• _TASK DIRECTIONS_
Return each line of the entries that holds the string "help".

[MATERIAL SUPPLIED — start]

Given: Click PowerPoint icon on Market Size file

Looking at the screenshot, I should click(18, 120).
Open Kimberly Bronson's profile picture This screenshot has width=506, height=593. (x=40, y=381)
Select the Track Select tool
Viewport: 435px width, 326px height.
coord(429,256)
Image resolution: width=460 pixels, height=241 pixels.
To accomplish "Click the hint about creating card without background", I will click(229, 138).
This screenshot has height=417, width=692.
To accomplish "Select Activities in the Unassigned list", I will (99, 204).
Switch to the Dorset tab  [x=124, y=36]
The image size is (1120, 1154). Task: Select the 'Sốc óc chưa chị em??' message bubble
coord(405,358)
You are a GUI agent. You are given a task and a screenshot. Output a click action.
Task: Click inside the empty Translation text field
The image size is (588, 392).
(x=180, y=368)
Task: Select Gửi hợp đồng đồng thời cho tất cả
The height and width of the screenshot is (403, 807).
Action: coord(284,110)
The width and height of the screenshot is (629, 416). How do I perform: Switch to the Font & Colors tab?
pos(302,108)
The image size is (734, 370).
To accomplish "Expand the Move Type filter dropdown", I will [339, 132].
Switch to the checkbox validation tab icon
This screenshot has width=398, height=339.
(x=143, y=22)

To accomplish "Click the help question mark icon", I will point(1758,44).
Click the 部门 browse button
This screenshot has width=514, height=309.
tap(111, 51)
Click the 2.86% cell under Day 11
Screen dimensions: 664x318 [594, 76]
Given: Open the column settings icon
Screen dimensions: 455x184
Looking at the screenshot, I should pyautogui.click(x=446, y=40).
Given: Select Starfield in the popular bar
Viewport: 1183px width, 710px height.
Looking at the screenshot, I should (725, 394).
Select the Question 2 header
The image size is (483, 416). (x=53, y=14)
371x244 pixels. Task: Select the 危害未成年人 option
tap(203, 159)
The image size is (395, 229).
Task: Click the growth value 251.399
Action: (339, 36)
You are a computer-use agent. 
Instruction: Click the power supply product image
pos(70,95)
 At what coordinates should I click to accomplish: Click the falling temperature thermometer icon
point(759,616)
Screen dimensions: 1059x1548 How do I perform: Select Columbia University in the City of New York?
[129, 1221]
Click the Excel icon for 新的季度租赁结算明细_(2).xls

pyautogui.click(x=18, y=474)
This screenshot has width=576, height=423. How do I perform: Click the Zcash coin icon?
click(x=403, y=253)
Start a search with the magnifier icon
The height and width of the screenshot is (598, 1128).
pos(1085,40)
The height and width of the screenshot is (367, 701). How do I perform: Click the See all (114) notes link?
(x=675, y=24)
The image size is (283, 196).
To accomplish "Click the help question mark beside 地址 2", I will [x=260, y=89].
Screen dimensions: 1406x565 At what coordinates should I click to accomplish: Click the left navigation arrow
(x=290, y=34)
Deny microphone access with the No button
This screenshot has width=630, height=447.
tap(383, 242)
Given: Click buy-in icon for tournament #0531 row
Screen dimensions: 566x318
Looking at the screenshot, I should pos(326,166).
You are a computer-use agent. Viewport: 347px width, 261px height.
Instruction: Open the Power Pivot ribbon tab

[MATERIAL SUPPLIED — finish]

• _REPLY TO THE TASK_
To accomplish "Click the help question mark icon", I will point(1758,44).
To accomplish "Click the help question mark beside 地址 2", I will [x=260, y=89].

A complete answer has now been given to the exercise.